If buying a first time snake which of these issues would worry you more to have to deal with?


----------



## Beardy Boy97 (Dec 13, 2011)

I have voted a non feeding baby snake, I would be quite happy to deal with a hissy stroppy snake. I will be getting a snake soon and I would be quite happy to get a hissy stroppy snake than a snake that won't feed


----------



## IceBloodExotics (Sep 17, 2012)

Im not new to snakes, by far:lol2: but I would say a non feeding...
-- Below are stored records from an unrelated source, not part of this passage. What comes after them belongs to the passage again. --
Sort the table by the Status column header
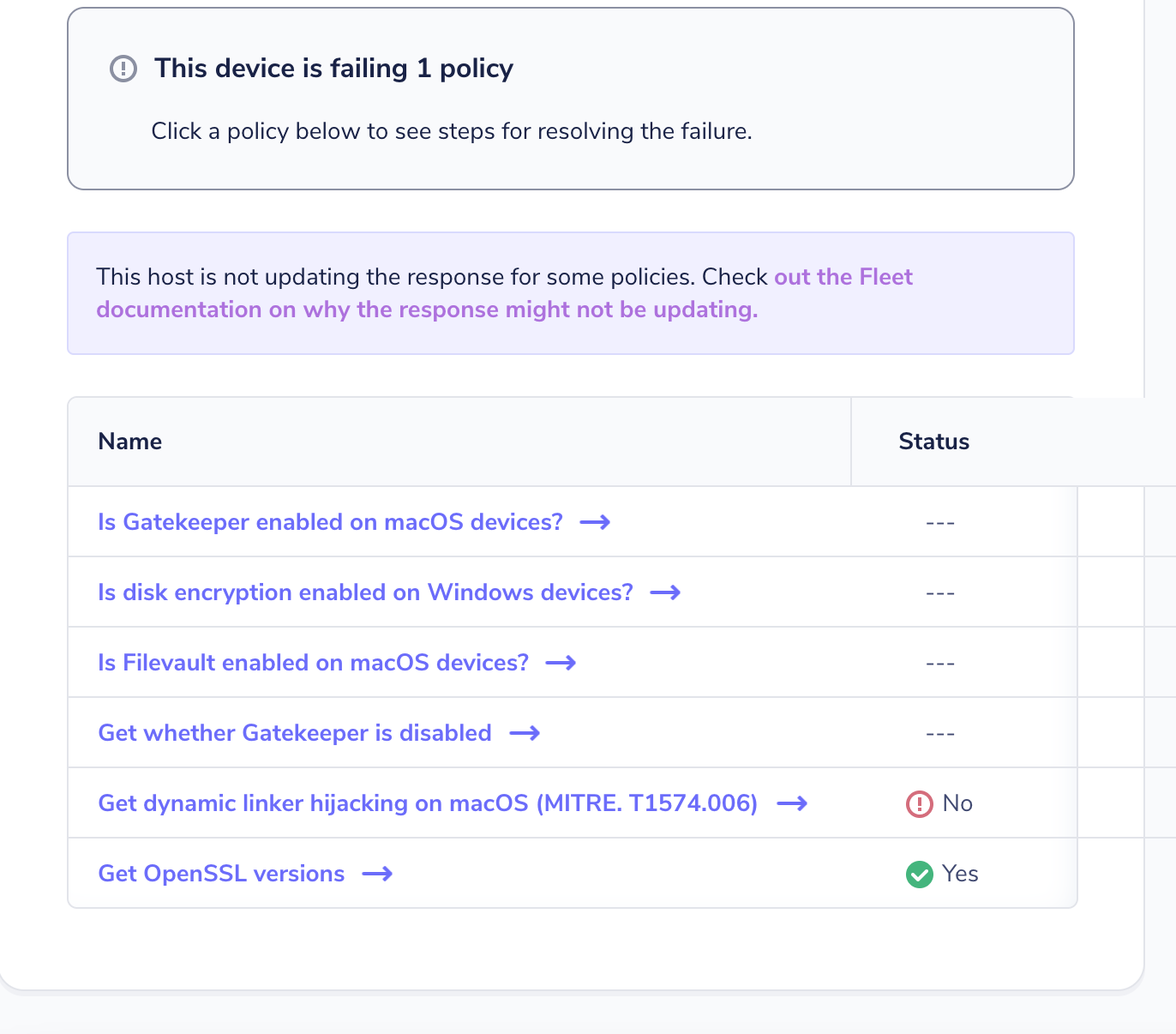Image resolution: width=1176 pixels, height=1034 pixels. (x=933, y=442)
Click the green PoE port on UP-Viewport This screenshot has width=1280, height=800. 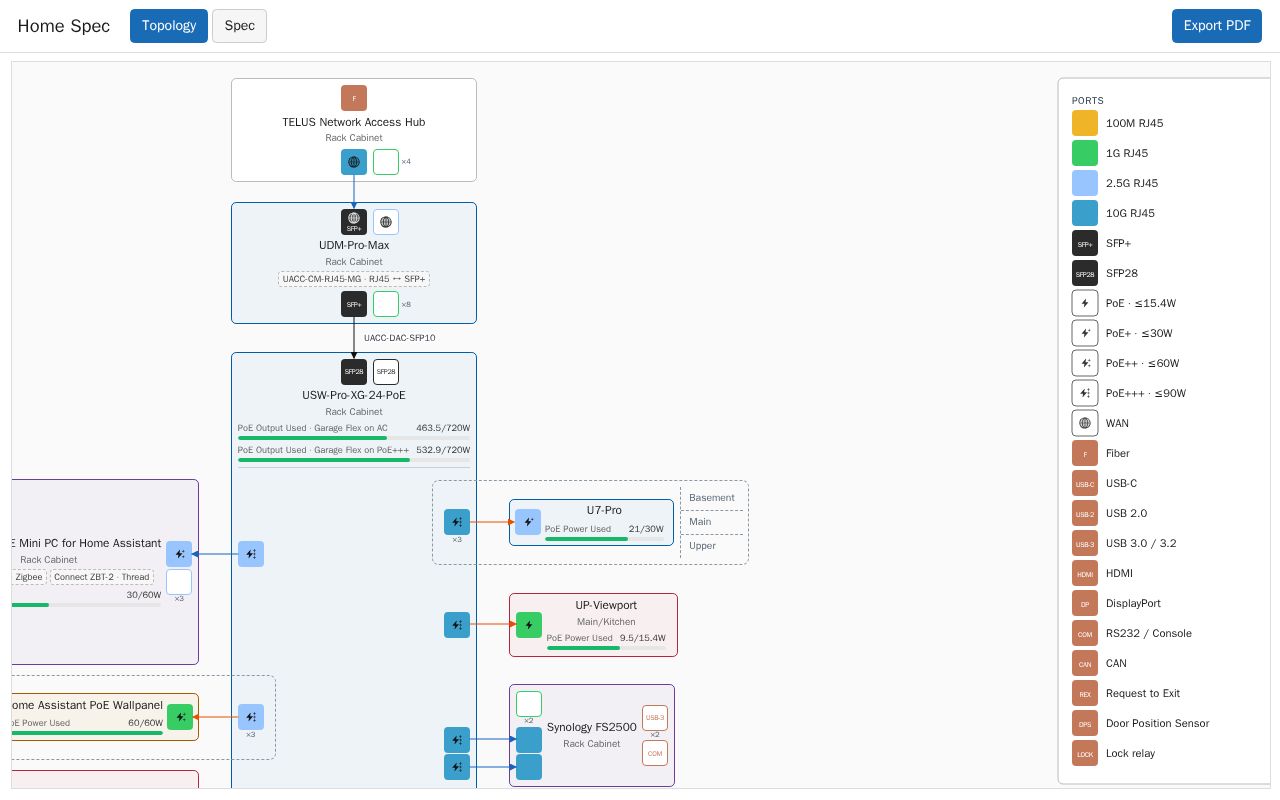pos(529,625)
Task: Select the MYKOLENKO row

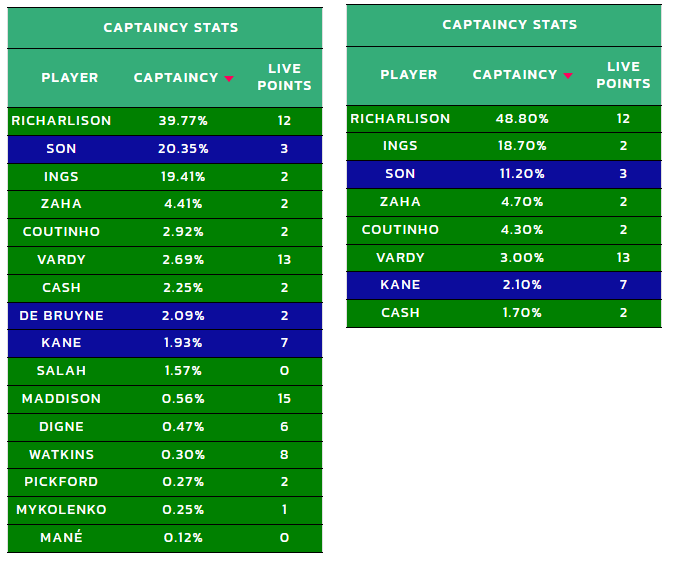Action: [165, 510]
Although both would detair you from getting another snake :sad:


----------



## Beardy Boy97 (Dec 13, 2011)

I would say that even if I started with a hissy stroppy snake that wouldn't deter me from getting another snake, all snakes are different


----------



## Far2lively (Sep 8, 2012)

Fairly new to keeping snakes always been Interested In them as they are one of my favourite animals, a gussy snake I wouldn't mind as its doing what it's born to do, whereas non feeding would frustrate me a lot as I would think I was doing something wrong


----------



## Artisan (Mar 27, 2011)

I voted none feeder ....with time, patience and confidence - you can easily tame down a hissy snake with the aid of gloves if needed.

A none eater can have some people pulling their hair out with stress if its constantly refusing and then starts to lose weight. Especially if you think you've tried everything and feel you're getting nowhere and you cant work out why or where you're going wrong : victory:


----------



## Ophexis (Feb 19, 2010)

I don't own a snake but should I ever get one, I would probably go non-feeder. I am a natural worrier and babies not eating would make me panic. 
A little stress-head just tells me they're full of attitude!


----------



## Exzhal (Jul 13, 2012)

For a new owner I personally would say a stroppy snake, but it depends on how you are. One bad snake can put a new owner off them completely if you get bitten or just generally can't get close enough to handle it.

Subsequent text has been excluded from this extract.